» PROVIDED RECORDS:
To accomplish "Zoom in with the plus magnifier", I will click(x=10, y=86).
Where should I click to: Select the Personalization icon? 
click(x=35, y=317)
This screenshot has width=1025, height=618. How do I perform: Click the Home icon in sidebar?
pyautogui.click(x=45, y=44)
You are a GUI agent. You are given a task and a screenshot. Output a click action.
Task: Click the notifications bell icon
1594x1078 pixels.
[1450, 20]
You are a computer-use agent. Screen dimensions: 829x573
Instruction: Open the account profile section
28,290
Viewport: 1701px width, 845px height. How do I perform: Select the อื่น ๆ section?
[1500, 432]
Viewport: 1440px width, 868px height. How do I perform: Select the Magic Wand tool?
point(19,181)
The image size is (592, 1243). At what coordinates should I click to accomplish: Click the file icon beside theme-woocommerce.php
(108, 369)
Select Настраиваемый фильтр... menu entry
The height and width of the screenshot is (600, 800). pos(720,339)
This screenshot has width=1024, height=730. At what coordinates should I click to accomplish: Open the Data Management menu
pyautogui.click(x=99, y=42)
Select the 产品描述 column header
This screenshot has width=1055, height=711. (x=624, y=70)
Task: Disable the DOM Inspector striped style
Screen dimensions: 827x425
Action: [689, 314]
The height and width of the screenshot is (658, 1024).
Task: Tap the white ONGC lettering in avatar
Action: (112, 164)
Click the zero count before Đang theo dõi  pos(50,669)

» EXERCISE BRIEF:
Copy each line of the entries in which the string "agent" is found.

» RESPONSE AREA:
You are a GUI agent. You are given a task and a screenshot. Output a click action.
You are a computer-use agent. Screen dimensions: 829x573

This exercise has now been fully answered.